Some Pointers You’ll Want to Know
You drink right from the streams. That's right. Every time I filled up my big 2L Camelback it was dipped in a stream. Their water, straight from the source, is very safe to drink and tastes amazing. Everything in the refuges is expensive! A Sprite will cost about $7 USD. A canned beer will cost $11. If you are a drinker I would recommend bringing a little booze to supplement your partying. It would be worth the extra weight to grab a liquor bottle in Puerto Natales before heading into the park. Heck we even considered hiring a porter just to carry beer.
Everything you plan on wearing, you will be carrying on your back. Staying in the refuges is a good idea since you won't have to carry a tent. You can also rent a tent at each individual refuge.
Before you leave home, throw a couple large heavy-duty trash bags in your stuff. You can line your pack with the trash bag and stuff all your things inside the trash bag. Even with a rain cover for your pack, when it starts coming down hard, the cover may not be enough. Wet gear is probably one of the most annoying things that can go wrong.
The Essential Packing List
Rain Gear- The most important thing in Patagonia is rain gear. Make sure its rain gear that works! You'll need a lightweight, waterproof shell as well as pants. Remember, you're gonna have all four seasons down here in just a few days.
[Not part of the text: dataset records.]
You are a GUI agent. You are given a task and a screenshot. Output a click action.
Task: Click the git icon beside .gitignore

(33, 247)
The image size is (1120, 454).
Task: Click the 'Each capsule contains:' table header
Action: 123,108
Footwear- You won't need any hardcore boots, just some mid-weight boots that are tested on your feet as comfortable. You don't want uncomfortable boots latched to your feet for 8+ hours a day. Also consider some flip-flops for wearing in the showers and around the lodge. Prevent foot fungus. It's gross.
Wool Socks- Cotton is a no-go. I brought three pairs of wool socks, always reserving one pair as my "clean" pair to only wear in the huts at night.
Fleece jacket or pullover- A solid mid-weight layer for when the wind picks up or the temperature drops.
Synthetic t-shirt- I brought 2 of these and usually washed one everyday and wore the other. Once again, cotton is a bad idea unless you want to smell horrible and be wet and cold.
Soft Shell Hiking Pants- Just one pair of comfortable hiking pants. You'll end up wearing these almost everyday.
Athletic or Hiking shorts- Used for sleeping in or if you're lucky enough to have a hot sunny day.
Extra Underwear- Bring 2-3 pairs of these. You can always wash them at the refuges.
Sleeping Bag- Usually a 30F bag or under will do. Just make sure it packs well.
Pack- You'll throw all your stuff in a 40-50L pack. Don't forget your trash bags and rain cover. I guarantee they'll be utilized.
Various Things to Consider
Hats- A ball cap is probably a good idea as well as a beanie to stuff somewhere for the colder days.
Sunblock- My nose and ears got toasted the days I forgot to apply. It may be cloudy, but chance of sunburn is still high.
Trekking Poles- Optional. They do take up space and weight, but are very useful for balance and energy’s sake. For some reason I don't turn my ankles as often when I use poles, which is a plus when you're in the middle of nowhere.
Toiletries- Travel-sized soap, toothpaste, deodorant, etc. Don't forget a microfiber towel unless you prefer the ol’ air-dry method.
Sunglasses- I had my sunglasses on the whole time, even in the rain. They work as goggles for your eyes when the wind is blowing the rain in your face.
Water bottle or Camelback- You won't need a large one, maybe only a 32-40oz bottle. There are plenty of places to fill up.
Snacks- I have to have snacks. If you're like me, you eat every few hours. I brought enough protein bars to ration two per day.
Cell phone- Even though you have no service there, an iPhone works as a camera, a flashlight and an alarm clock. Don't worry, you can charge in the refuges.
Power Converter- Speaking of charging, make sure you bring a Chilean power adapter. Don't forget this!